My annual labs claim I’m healthy. Let’s be frank, though. I’ve struggled with PCOS symptoms for decades. And genetics aren’t in my favor; my father’s leg was amputated after a dime sized cut on the bottom of his foot refused to heal, despite months of wound care. Most recently, I watched my midsection balloon from a combination of pandemic pounds, perimenopause and a love for tortilla chips.

I’ve talked about how James Clear’s Atomic Habits has been a game changer in helping me change that trajectory in a way that finally feels sustainable. The scale is trending down while my exercise and muscle mass is trending up—all good things. That doesn’t mean I don’t want to arm myself with as much knowledge as possible, though. Enter continuous glucose monitoring or CGM.

As I set my 2023 intentions at the end of 2022, a half-marathon topped my list. My last attempt was canceled during the pandemic, then dad died and I gave myself grace to find joy in the run. I turned to 10Ks and 5Ks with friends but in the back of my head, the Sisu in me has unfinished business with the race where my running journey started. This May I’ll run the Madeline Island Half-Marathon.

I’ve reached a point in my running journey where it isn’t so much about a PR as joy. But I wanted to enter training with vibrancy and energy and the mindset to enjoy the 16-weeks of training (or as much as one can for someone who still doesn’t love running but loves calling themselves a runner).

Lately, a lot of ads about using a continuous glucose monitor (CGM) have been popping up in my feed. Generally, a CGM is used to manage Type 1 or Type 2 diabetes by providing continuous glucose or blood sugar level readings. But, there’s a growing number of companies who are also marketing these as a way for individuals to understand glycemic variability – or frankly what foods wreak havoc on your body and which ones will help you achieve optimal performance – both physically and mentally.

Previously, this was in the context of elite athletes. But, as someone who is continuously curious about understanding how my body works, I decided to give one a try since I’ve always struggled with proper fueling on my runs.

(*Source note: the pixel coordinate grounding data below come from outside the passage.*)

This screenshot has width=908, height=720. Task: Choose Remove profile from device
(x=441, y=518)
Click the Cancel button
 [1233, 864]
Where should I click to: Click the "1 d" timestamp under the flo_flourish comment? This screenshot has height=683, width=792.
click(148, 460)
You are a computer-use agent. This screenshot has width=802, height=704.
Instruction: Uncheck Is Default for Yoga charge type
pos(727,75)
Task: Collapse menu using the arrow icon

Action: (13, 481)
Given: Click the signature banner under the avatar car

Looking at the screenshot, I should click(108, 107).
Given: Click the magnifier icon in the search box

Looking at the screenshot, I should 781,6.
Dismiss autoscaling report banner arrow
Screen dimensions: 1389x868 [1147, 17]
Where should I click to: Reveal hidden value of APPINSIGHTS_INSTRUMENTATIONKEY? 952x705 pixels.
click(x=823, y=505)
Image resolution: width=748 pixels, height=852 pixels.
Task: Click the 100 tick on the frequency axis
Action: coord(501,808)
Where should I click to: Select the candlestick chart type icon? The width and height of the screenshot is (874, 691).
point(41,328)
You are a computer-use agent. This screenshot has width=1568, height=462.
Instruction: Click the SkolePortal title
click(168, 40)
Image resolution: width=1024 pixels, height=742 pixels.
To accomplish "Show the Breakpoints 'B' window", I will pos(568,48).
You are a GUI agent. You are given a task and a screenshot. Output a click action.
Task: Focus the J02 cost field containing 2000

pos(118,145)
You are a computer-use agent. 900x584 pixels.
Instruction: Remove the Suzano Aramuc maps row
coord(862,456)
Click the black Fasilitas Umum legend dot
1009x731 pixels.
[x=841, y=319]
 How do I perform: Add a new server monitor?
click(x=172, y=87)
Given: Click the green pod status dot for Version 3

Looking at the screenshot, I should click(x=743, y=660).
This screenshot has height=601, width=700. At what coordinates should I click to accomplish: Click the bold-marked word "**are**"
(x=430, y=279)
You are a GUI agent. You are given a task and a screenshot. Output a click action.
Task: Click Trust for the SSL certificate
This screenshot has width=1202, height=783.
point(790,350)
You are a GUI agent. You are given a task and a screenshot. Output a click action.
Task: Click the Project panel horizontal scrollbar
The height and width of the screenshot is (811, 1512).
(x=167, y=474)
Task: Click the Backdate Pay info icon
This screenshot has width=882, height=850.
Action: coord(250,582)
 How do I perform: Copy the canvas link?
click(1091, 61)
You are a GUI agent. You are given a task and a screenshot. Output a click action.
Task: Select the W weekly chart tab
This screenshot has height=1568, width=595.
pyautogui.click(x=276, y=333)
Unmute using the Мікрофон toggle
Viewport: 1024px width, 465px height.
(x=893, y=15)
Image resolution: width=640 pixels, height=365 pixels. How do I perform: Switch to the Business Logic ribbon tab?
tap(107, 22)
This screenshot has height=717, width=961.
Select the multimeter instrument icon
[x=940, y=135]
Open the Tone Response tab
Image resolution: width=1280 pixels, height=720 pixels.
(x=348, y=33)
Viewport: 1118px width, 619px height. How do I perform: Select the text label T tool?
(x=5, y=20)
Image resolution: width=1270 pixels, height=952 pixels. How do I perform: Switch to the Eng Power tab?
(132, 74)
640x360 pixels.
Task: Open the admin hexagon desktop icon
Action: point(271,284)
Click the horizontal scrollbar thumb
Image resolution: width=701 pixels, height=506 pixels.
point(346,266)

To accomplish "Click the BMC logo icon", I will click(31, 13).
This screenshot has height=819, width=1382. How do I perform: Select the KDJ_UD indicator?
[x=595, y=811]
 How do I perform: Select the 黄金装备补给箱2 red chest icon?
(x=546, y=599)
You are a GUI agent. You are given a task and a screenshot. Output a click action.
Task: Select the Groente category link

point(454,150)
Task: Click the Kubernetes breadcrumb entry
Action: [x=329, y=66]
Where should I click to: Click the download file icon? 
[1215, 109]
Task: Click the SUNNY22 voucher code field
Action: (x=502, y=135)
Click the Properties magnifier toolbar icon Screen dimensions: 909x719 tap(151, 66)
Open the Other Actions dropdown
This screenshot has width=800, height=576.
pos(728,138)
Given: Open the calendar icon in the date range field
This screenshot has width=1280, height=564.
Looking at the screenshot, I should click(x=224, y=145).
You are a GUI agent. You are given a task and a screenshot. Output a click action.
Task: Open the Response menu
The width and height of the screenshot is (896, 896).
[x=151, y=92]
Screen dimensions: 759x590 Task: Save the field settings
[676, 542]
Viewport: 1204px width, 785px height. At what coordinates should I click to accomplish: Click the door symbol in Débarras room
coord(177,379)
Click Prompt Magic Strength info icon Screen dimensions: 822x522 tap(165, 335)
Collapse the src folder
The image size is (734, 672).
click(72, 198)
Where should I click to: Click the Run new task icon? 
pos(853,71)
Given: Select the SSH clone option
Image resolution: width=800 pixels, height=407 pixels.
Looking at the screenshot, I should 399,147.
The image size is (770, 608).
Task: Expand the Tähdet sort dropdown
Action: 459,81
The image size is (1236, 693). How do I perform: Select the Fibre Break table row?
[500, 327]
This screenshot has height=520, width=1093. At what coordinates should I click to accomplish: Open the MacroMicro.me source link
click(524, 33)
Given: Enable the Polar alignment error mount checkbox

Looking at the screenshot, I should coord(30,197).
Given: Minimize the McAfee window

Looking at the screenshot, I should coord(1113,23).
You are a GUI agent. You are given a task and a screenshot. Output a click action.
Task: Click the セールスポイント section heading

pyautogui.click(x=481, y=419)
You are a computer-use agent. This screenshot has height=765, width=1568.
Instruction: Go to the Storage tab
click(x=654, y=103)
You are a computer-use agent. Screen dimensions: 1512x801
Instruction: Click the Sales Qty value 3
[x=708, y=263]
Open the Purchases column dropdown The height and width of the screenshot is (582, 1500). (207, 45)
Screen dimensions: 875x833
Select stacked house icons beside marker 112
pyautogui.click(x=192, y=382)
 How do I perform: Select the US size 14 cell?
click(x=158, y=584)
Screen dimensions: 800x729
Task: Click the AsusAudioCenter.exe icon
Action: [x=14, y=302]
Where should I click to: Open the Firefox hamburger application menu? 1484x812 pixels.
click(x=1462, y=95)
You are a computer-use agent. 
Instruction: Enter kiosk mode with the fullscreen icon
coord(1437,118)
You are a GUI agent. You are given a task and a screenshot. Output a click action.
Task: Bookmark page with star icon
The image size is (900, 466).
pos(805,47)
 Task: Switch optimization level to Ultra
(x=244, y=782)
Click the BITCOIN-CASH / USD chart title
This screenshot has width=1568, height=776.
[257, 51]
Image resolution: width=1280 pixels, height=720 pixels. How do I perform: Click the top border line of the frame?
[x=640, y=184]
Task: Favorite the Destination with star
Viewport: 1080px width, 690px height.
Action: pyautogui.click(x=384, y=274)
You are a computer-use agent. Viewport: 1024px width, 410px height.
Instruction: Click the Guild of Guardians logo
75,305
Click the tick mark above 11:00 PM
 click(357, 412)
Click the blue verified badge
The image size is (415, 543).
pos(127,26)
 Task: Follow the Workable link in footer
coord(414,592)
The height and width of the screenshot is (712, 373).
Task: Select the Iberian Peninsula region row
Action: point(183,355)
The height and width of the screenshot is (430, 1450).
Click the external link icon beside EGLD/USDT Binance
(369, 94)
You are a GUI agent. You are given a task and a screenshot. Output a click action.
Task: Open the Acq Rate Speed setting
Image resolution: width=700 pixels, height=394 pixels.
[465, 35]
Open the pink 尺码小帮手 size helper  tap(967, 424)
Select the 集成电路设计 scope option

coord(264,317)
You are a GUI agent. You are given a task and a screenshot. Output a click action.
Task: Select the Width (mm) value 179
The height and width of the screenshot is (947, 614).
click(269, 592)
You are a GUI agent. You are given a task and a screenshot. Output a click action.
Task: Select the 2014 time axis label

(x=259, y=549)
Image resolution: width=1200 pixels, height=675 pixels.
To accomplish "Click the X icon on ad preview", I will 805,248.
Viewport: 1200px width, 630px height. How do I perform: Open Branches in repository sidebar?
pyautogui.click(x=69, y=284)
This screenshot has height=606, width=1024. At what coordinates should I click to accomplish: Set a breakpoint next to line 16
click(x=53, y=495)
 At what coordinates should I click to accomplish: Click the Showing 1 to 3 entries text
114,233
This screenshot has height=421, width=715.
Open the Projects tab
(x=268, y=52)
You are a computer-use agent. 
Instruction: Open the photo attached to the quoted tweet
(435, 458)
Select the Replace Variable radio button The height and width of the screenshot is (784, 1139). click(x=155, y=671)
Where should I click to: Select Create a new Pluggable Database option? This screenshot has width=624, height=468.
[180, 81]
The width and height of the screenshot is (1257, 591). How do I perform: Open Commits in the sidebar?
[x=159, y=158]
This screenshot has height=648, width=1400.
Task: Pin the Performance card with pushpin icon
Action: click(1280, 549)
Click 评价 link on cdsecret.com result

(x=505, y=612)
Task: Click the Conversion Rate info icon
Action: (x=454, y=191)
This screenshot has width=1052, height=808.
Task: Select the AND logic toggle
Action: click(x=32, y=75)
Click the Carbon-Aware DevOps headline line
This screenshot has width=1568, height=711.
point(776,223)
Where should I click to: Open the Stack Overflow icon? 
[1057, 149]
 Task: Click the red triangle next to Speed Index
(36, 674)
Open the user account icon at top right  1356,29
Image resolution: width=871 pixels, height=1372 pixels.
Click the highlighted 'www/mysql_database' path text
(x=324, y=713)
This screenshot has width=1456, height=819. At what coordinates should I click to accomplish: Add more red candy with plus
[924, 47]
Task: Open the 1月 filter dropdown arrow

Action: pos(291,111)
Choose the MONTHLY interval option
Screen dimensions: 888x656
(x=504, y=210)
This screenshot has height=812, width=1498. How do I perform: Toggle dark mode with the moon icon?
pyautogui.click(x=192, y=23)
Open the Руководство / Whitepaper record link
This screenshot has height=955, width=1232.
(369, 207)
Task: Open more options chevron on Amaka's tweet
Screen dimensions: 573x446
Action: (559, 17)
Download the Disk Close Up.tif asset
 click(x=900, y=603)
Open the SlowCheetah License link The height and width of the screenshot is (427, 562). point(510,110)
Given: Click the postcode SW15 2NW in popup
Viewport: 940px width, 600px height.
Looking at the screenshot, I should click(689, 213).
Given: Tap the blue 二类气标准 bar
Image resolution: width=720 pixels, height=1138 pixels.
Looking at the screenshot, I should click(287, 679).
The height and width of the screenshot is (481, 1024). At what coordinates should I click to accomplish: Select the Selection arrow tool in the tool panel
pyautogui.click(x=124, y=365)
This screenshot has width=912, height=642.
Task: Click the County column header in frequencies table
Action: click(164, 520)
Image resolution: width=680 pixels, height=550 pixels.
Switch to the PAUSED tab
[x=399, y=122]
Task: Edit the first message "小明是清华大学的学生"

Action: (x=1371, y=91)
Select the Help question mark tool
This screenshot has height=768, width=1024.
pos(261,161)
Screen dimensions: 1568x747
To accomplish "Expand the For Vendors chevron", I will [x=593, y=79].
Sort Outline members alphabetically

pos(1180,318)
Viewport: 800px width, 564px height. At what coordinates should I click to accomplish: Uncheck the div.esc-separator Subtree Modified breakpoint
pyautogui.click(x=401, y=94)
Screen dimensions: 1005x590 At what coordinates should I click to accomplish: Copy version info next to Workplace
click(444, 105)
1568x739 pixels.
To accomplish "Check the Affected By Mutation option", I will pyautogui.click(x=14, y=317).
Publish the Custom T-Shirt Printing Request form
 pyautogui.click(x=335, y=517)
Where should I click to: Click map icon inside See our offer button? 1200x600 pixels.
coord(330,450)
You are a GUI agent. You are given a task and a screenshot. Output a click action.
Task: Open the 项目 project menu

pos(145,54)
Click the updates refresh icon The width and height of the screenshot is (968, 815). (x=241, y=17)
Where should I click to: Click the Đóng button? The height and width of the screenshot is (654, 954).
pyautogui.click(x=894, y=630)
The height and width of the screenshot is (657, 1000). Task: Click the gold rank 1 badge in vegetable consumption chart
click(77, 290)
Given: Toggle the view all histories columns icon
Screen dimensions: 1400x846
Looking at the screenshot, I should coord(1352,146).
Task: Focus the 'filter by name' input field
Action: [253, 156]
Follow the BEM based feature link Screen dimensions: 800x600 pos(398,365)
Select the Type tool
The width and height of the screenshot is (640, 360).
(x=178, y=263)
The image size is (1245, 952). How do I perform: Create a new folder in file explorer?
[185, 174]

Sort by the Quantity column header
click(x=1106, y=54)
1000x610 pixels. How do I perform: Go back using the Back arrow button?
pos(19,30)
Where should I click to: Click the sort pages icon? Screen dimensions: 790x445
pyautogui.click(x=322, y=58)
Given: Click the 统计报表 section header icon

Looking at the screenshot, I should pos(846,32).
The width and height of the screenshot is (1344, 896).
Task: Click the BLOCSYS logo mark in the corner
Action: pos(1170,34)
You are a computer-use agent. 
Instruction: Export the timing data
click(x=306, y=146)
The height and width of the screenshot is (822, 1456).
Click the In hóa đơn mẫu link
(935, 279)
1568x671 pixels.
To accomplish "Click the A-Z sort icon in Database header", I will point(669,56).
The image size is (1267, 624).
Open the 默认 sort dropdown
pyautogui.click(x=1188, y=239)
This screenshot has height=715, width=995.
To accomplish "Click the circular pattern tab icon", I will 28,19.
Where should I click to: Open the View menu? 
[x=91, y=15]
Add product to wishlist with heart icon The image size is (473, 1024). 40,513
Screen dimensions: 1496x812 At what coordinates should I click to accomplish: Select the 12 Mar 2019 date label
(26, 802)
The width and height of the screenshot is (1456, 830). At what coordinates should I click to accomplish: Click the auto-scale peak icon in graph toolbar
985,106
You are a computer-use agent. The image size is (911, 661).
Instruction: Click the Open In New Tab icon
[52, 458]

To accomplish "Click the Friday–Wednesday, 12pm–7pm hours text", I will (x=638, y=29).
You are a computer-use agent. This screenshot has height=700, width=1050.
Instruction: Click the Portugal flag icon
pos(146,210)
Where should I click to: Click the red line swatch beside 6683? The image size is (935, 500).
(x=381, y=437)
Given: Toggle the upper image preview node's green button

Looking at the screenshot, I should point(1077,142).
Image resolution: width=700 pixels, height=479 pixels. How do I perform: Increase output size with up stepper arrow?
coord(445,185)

Since I have no medical diagnosis, I tried the CGM outside of my primary care provider. There are a number of services that offer this at a set fee that include a prescription from an independent physician and a consult with a registered dietitian afterwards. (PSA: If you are prediabetic or have any underlying conditions, talk to your PCP because there is a very good chance your insurance might cover this with a prescription and you should be consulting with your care team about long-term treatment.)

The process was painless and frankly fascinating. At times, borderline obsessive. After a quick prick to my stomach, a small canula attached to a sensor was inserted in my gut.  Through a transmitter, attached to the sensor, I received real-time readings 24 hours a day for 14 days straight about my blood sugars. The interactive app allowed me to type what I was eating or doing before, during, and after a meal to  give  my dietitian insight into my blood sugar spikes. No surprise – the homemade pop tart and maple syrup latte treat meal I had while writing at a coffee shop was a poor life choice. Not as obvious? The need for me to eat a small protein packed snack before bedtime to help level my sugars out overnight.


Continuous glucose monitoring

A screen shot from the summary report of my CGM experiment.

It also turns out my predictably early lunch followed by a marathon sprint of afternoon meetings, child chasing, and late afternoon working-out on an empty stomach bottoms me out. It should seem obvious that this poor planning equates to me eating super-sized dinner portions, which leads to an unnecessary blood sugar drop and spike, but sometimes seeing is believing.

Perhaps most alarming, though, is the discovery that I’m hovering uncomfortably close to insulin resistance which could certainly lead to prediabetes without some lifestyle changes. I know white carbs are not my friends. I’ve viewed my A1Cs and my fasting blood sugars being in range as a pass before – but these real-time readings are hard to argue. I can and should be eating better if I want to defy the odds and not follow in the footsteps of my family’s genetics. This experiment caused me to slow down and see how individual choices impact my overall health. It made me want to do better – not only for my runs but for myself.

Continuous glucose monitoring

Spending lot of quality time this winter on my treadmill but Tim Riggins and Friday Night Lights makes it all better. Clear eyes, Full hearts, Can’t lose. Texas forever!

Since then, I’ve made a few minor tweaks to my eating. Nothing life changing – James Clear has drilled in my head that huge swings don’t work for me. Instead, little things. Remembering to eat a small afternoon snack. Drinking more water. Avoiding the homemade pop tart (but not the latte because some things in life are not worth giving up). Rethinking dinner portions. Paying attention to how I fuel up before I run. Nothing too restrictive but rather focused on adding the things my body is missing.

I’m still very early in my training. We’re in the heart of winter in Wisconsin so I’m dealing with treadmill hell and a lot of cross-training right now. But, I’m feeling Sisu strong going into this training cycle. Energized and excited about the next few months of implementing these few changes and seeing how it plays out on the road.